### Video Transcript

Suppose that the lines for vector 𝑟 equals five, negative three, four plus 𝑡 times negative three, negative one, 𝑔 and 𝑥 minus five over ℎ equals 𝑦 minus four over negative four equals 𝑧 minus two over four are parallel, what are 𝑔 and ℎ?

Our first line is given to us in vector form and our second line is given in symmetric equation form. We want to take this vector form equation and rewrite it in symmetric equation form. Vector form is given as 𝑥 nought, 𝑦 nought, 𝑧 nought plus 𝑡 times 𝑎, 𝑏, 𝑐. And under those conditions, the symmetric equation form is then 𝑥 minus 𝑥 nought over 𝑎 equals 𝑦 minus 𝑦 nought over 𝑏 equals 𝑧 minus 𝑧 nought over 𝑐.

We have the vector form of the vector 𝑟. And so, now we need to plug in what we know. Our first term would be 𝑥 minus five over negative three and the next term 𝑦 minus negative three over negative one.

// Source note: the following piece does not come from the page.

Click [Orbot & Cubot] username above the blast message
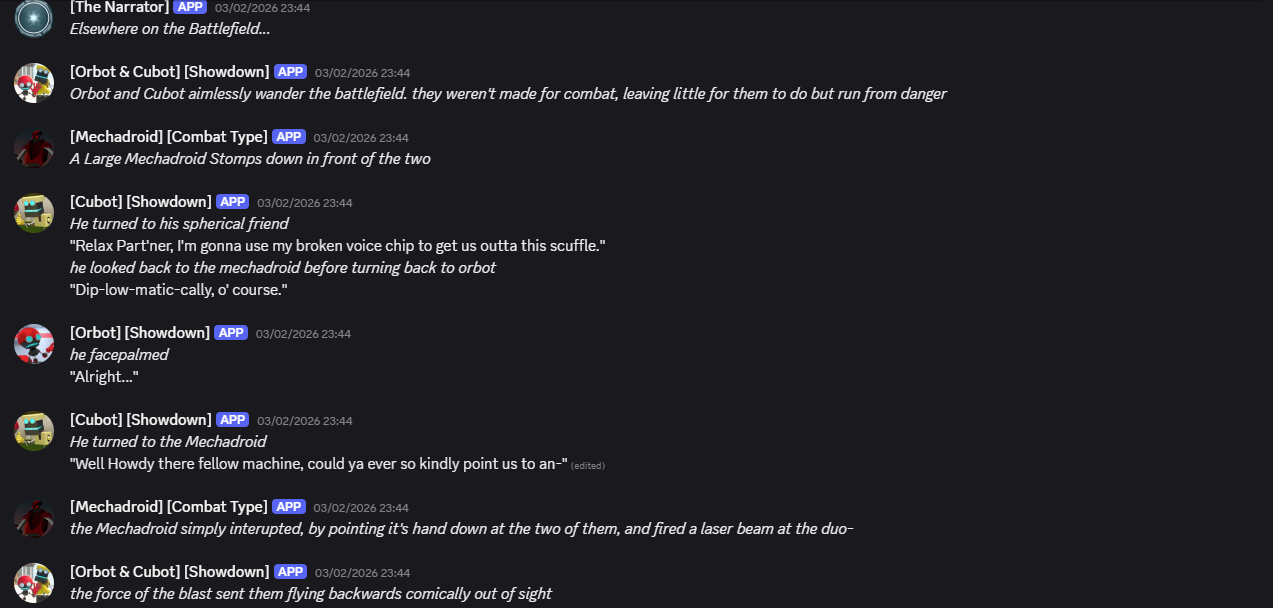 (x=169, y=572)
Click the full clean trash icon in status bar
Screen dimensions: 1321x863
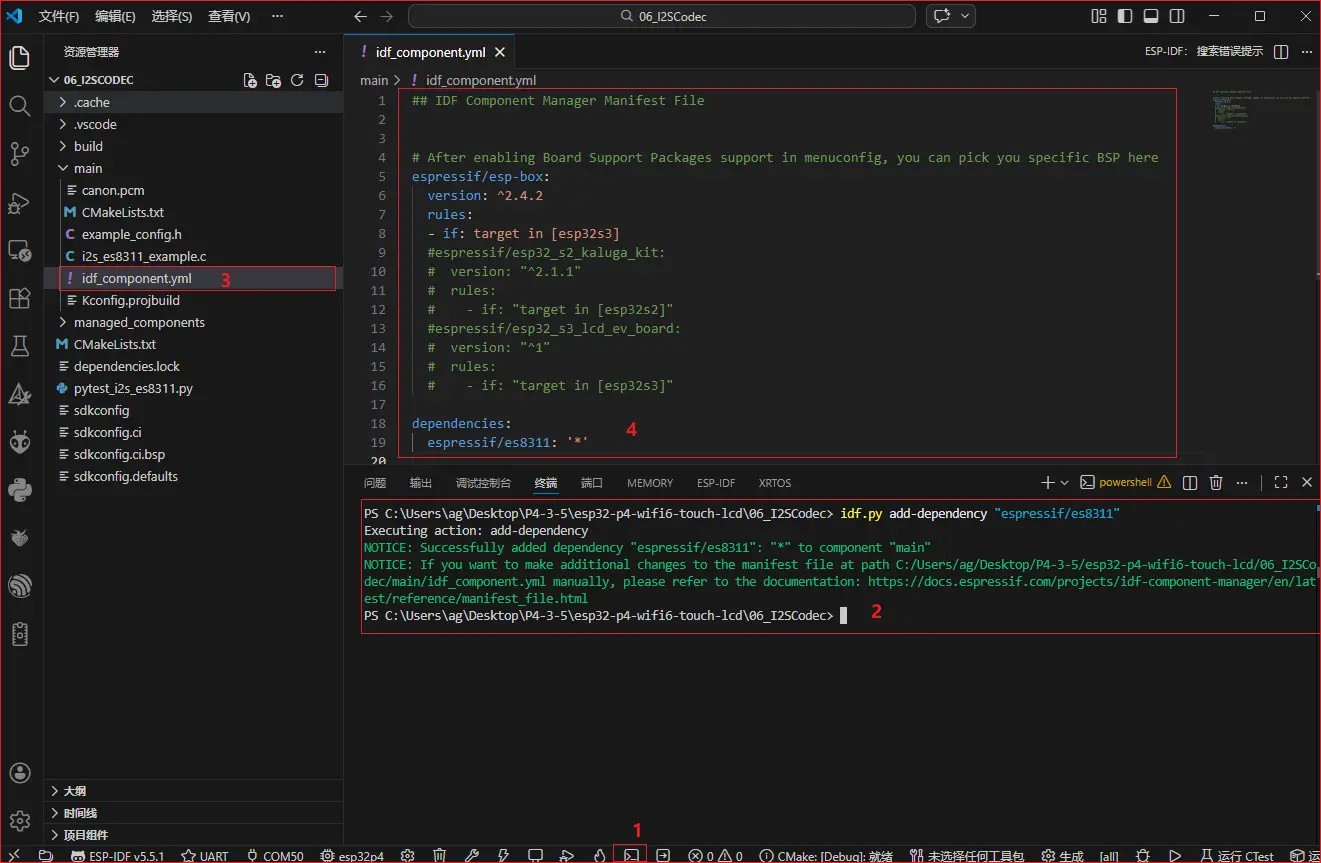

We can rewrite the numerator as 𝑦 plus three. Then, finally, we have our 𝑧 term which will be 𝑧 minus four over our variable 𝑔. In order for these lines to be parallel, there denominators must be proportional to one another.

If we consider the denominators of our 𝑥 term, on the left, we have negative three. And on the right, we have the variable ℎ. The denominators of our 𝑥 terms, on the right is four and on the left is the variable 𝑔. We can determine a proportion from these values with variables. So, we consider the 𝑦 term. On the left, we have a denominator of negative one. And on the right, we have a denominator of negative four.

How do we go from negative one to negative four? We multiply by four. And that means, to find a value of our ℎ variable, we would multiply negative three times four. Negative three times four equals negative 12. ℎ equals negative 12. We also know that the 𝑔 variable times four equals four. If 𝑔 times four equals four, then 𝑔 must be equal to one. One times four equals four. Now that we know ℎ and 𝑔, we can take this information and write our symmetric equation in vector form.

Our parallel vector 𝑡 would be five, four, two, remember, we take those from the numerator, whatever is being subtracted from the variable, plus 𝑡 times 𝑎, 𝑏, and 𝑐 where 𝑎, 𝑏, and 𝑐 are the denominators. And we have negative 12, negative four, and four. We can take out a factor of four. And we’ll have negative three, negative one, one, which are the same 𝑎, 𝑏, and 𝑐 terms from vector 𝑟. And it proves that these two vectors are indeed parallel under the conditions ℎ equals negative 12 and 𝑔 equals one.